Summary: Breast cancer is caused by the accumulation of genetic mutations, ranging from single base-pair alterations to large-scale chromosome rearrangements. Research platforms must be able to detect and characterize this wide range of mutations for not only the comprehensive identification of genes that contribute to tumorigenesis, but also tumor characterization in the clinical setting. Here we present optical mapping as a system for high-resolution structural characterization of breast cancer genomes. Optical mapping creates ordered restriction maps from single DNA molecules which are then assembled to create a genome-wide physical map with a resolution of ∼20 kb. We analyzed the model breast cancer genomes MCF7 and HCC 1937 using optical mapping, which combined contain over 1,000,000 single molecule maps. We were able to identify 2,441 discrete structural alterations, ranging from single basepair changes to genomic insertion and deletion up to 200 kb.
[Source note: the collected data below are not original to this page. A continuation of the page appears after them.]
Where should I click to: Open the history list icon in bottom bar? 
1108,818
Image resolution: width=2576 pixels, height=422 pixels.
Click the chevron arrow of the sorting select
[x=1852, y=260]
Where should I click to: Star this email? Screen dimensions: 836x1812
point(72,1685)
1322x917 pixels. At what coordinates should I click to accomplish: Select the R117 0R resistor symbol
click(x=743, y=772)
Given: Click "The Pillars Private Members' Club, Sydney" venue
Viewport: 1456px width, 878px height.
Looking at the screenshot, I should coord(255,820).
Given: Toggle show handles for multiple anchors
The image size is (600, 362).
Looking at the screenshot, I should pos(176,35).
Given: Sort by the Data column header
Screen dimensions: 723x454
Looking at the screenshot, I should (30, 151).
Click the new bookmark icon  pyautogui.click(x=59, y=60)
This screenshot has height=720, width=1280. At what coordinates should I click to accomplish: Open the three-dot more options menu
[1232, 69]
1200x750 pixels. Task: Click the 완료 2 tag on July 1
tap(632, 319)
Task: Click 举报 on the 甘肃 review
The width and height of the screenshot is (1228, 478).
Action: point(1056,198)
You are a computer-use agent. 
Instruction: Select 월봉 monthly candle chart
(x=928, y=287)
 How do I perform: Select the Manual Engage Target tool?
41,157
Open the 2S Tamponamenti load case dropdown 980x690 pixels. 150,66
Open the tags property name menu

Moreover, we were able to identify 59 large-scale rearrangements, including chromosome translocations. These results have been validated using direct experimental as well as comparative analysis. From this diverse collection of structural mutations, we have identified 86 candidate breast cancer genes, RUNX1---the most frequently rearranged gene in leukemia. We have also identified 7 candidate fusion genes without the need for addition downstream experimentation. Because optical mapping does not rely on clone libraries and sequencing regimes, it will be a useful platform for structural characterization and gene discovery in all types of cancer genomes.